8. Don’t assume there’s something when there isn’t.

(Girls tend to fall into this trap more than guys – correct me if I’m wrong, guys!) Stella thinks she has found “the One” – never mind that she was convinced that the previous three guys were “the One”. She’s hoping things will work out this time. He’s just perfect.  If only he would realise that she’s perfect for him too…

Stella is sure that in time this guy will come around and realise that she is the one for him.  He hasn’t made his intentions clear but she believes they have an “understanding”.

Let me explain, if he hasn’t made his intentions clear then there is no understanding.  Yet.  This doesn’t mean there can’t or won’t be one in the future, but don’t assume there is if he hasn’t said so.

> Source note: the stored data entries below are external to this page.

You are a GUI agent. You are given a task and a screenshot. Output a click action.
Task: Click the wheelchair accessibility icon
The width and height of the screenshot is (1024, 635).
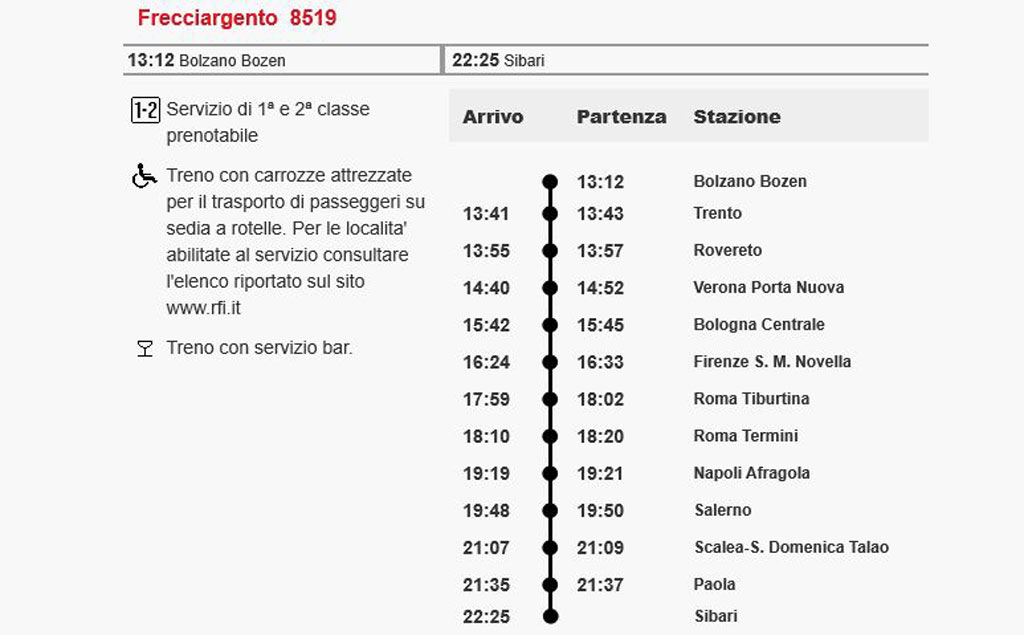pyautogui.click(x=144, y=176)
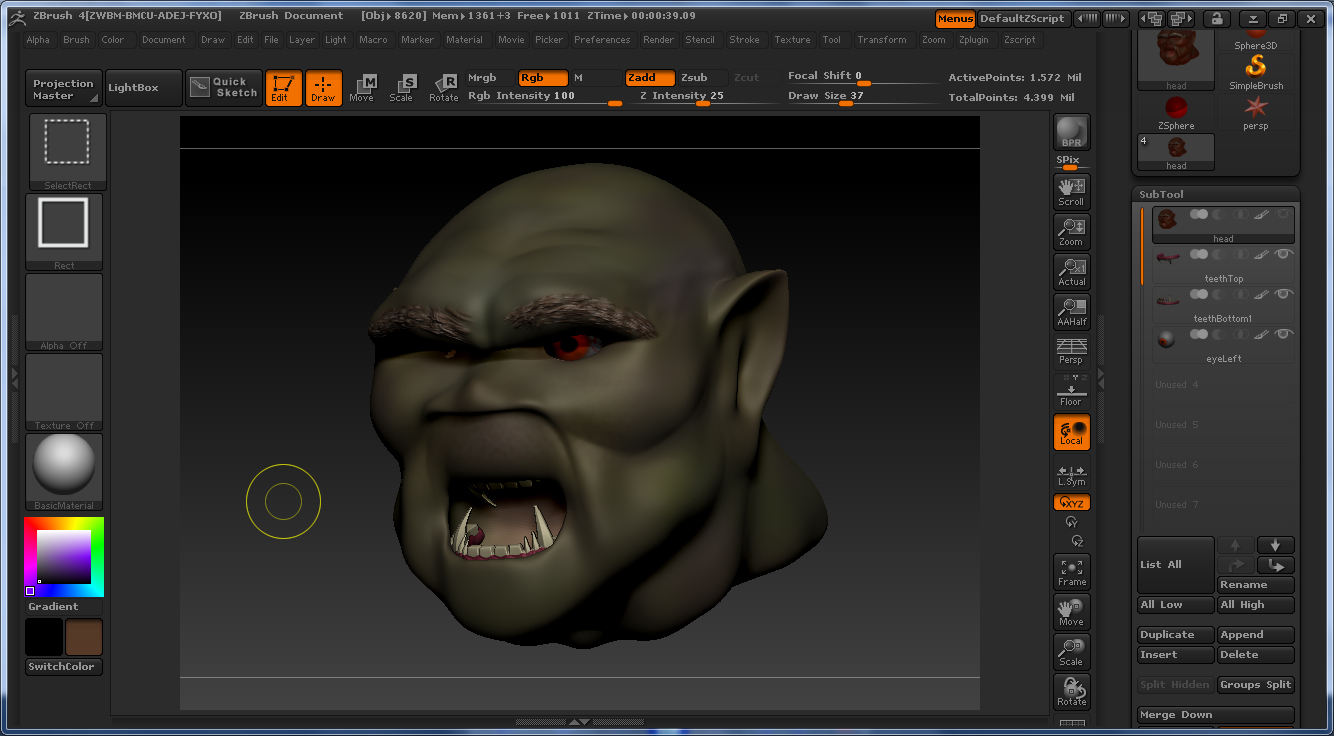Screen dimensions: 1334x736
Task: Click the brown secondary color swatch
Action: coord(84,637)
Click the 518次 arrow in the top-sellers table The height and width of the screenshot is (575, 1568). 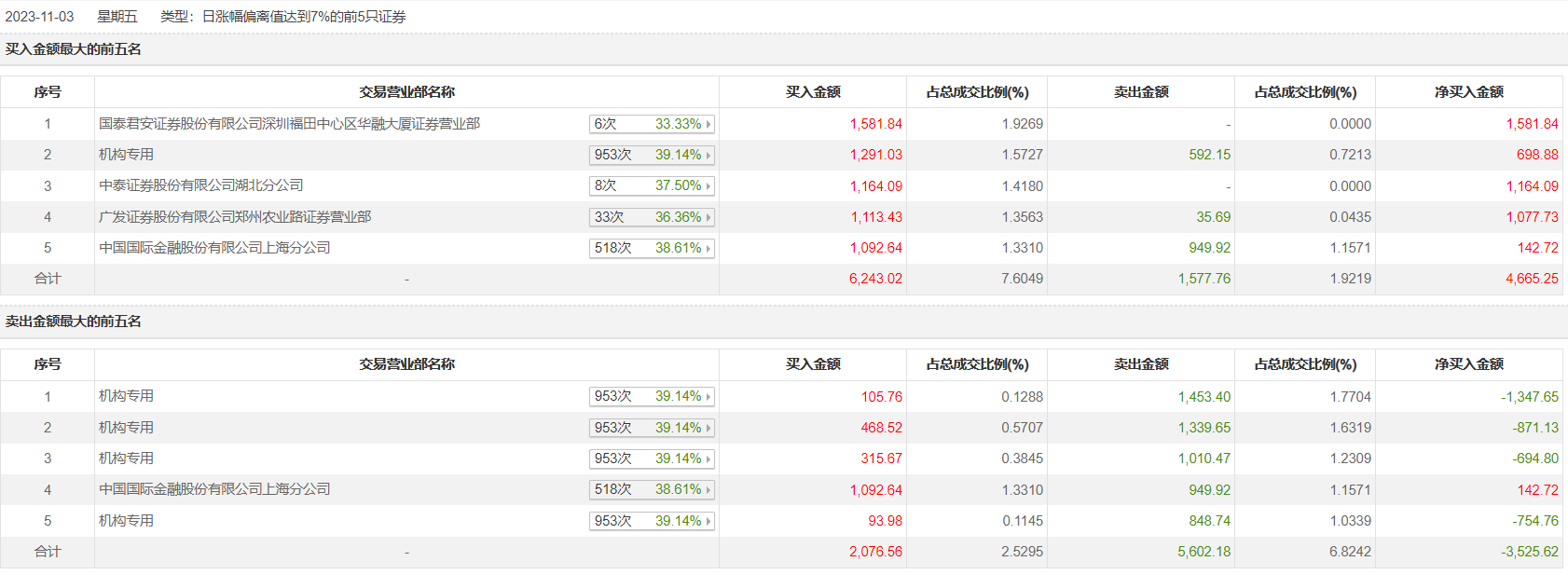pyautogui.click(x=708, y=490)
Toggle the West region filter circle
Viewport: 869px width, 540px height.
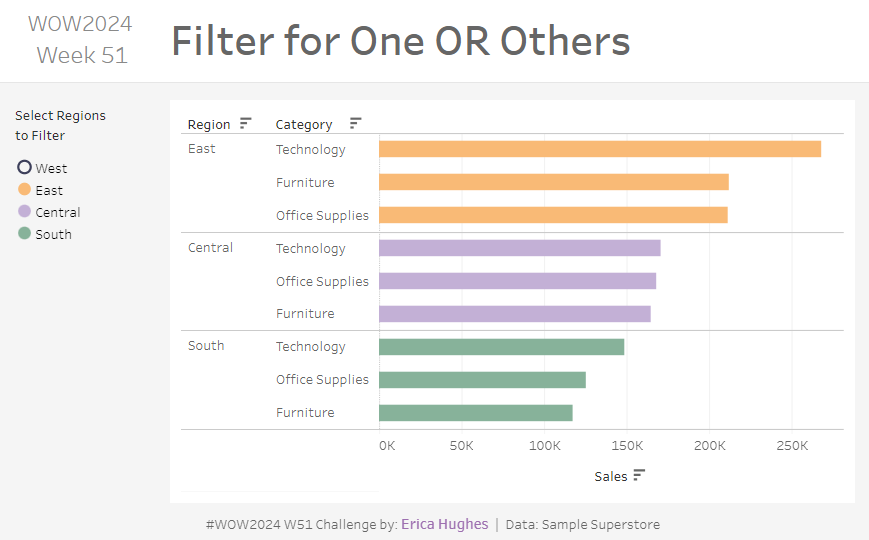25,168
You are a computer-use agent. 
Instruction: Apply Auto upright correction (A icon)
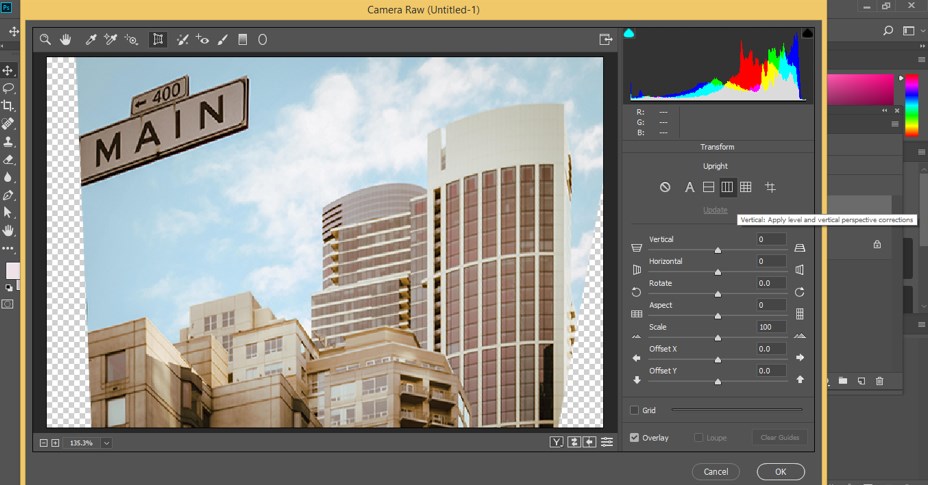pos(689,187)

9. Don’t discuss your personal weaknesses or flaws in great detail too early in a friendship. 

No matter how understanding or accepting your friend is, unless the relationship has depth and strength these revelations may frighten them off. Hold some of your stuff back, maintain some mystery.  There is a time and place for transparency – just not too soon.

10. Expect to be respected and draw the line if you are not

Don’t turn a blind eye to obvious warning signs like spiritual uncommittedness (is that a word?), drug or alcohol use, selfishness, jealousy, flirting with the opposite sex, physical violence, or unnatural possessiveness. Avoid sexual familiarity.  Though it seems old fashioned, men do not respect “easy” women and women often disrespect men who have only one thing on their minds.

If you are still searching for your “One”, rest in the knowledge that God has a plan for your life.  You can trust Him.

He will make everything beautiful in His time. (Ecclesiastes 3:11)

Which one of these 10 things do you need to work on? Are you ready to be the “One” for someone else?    

About The Author

Jennifer Lovemore

Jennifer has three grown kids and is married to her best friend, Richard. She started this website as a platform to help families, and specifically women, to take control of their lives and grow themselves spiritually, mentally & emotionally, and to discover their God-given purpose and live it out with confidence. She is a trained Life Coach and has diplomas in relationship counselling and CBT (Cognitive Behavioural Therapy). She is a certified SYMBIS (Save Your Marriage Before It Starts) facilitator. She lives in sunny South Africa.

4 COMMENTS

  1. Makani | 18th Jan 18

    Many thanks for your advise. Wishing you and your family a wonderful and fruitful 2018.

  2. Zirare | 19th Jan 18

    Thank you very much. You just helped a soul. Much appreciated.